Rearing. Perhaps the best way to collect siricids is by rearing them from infested logs. The advantages of this method are that males are often reared along with females, the host tree can often be positively identified, and living specimens can be obtained for biological studies. This method can also be proactive. Specimens of Urocerus taxodii for this study were reared by wounding three bald cypress trees in the Delta National Forest, Sharkey Co., Mississippi, waiting for them to be attacked and later caging 1.5 meter bolts from the trees at the USFS–MS. Many other specimens in this study were also reared from wounded trees as part of a decade long Canadian Forest Service wood borer survey (as in Figs. A2.4, A2.5 and A2.6). Disadvantages include difficulty finding suitably infested trees and the space and time required for rearing. NMS has found siricid-infested trees by following siricid specific parasitoids like the giant ichneumonid wasps Megarhyssa spp., and looking for siricid damage such as perfectly round emergence holes. In some cases, after multiple drillings, female siricids and/or Megarhyssa can no longer withdraw their ovipositors and they become stuck and die. Ants or birds dispose of the bodies but the ovipositors sometimes remain protruding from the wood, indicating siricid infested trees (Spradberry and Kirk 1978, Schiff, unpublished data). Another clue is to look for the characteristic brown staining in cut timber resulting from the symbiotic fungus, Amylostereum sp. (Spradberry and Kirk 1978, Tabata and Abe 1997).


Hosts of New World species of Siricidae are summarized from Cameron (1965), Middlekauff (1960), Ries (1951), Smith (1979) and specimens studied in collections. In the list below we have rearing records of New World Siricidae from 13 plant families and 76 plant species.
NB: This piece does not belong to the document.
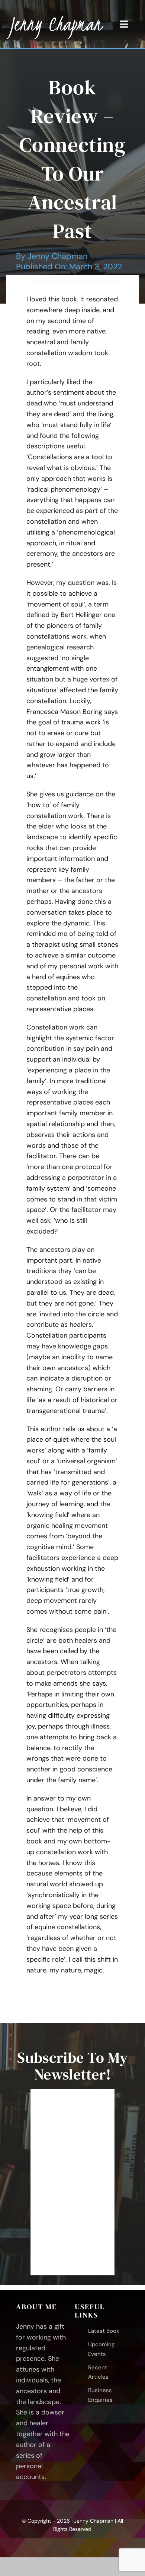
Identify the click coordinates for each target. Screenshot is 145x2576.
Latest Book (103, 2331)
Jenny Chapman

The host cited is the plant on which the larvae actually fed or the female was found ovipositing, plant species on which adults were found resting are not included. For accidentally introduced siricid species, we consider only host plant records with plant species native or introduced to North America, and host plant genus records from the Palaearctic found also in North America as native or ornamental plant genera. In the “Hosts” section under each species of siricid species treated, we list the plant species attacked and, when possible, we add in parenthesis the number of specimens we have recorded from a given host. We also include published records if we are confident about the accuracy of the published siricid name.

Chamaecyparis sp. Urocerus gigas (Linnaeus) Introduced into Argentina, Brazil, Chile
Cupressus macrocarpa Sirex areolatus (Cresson)
Sirex behrensii (Cresson)
Sirex californicus (Ashmead)
Xeris tarsalis (Cresson)
Juniperus occidentalis Sirex areolatus (Cresson)
Xeris tarsalis (Cresson)
Juniperus scopulorum Sirex areolatus (Cresson)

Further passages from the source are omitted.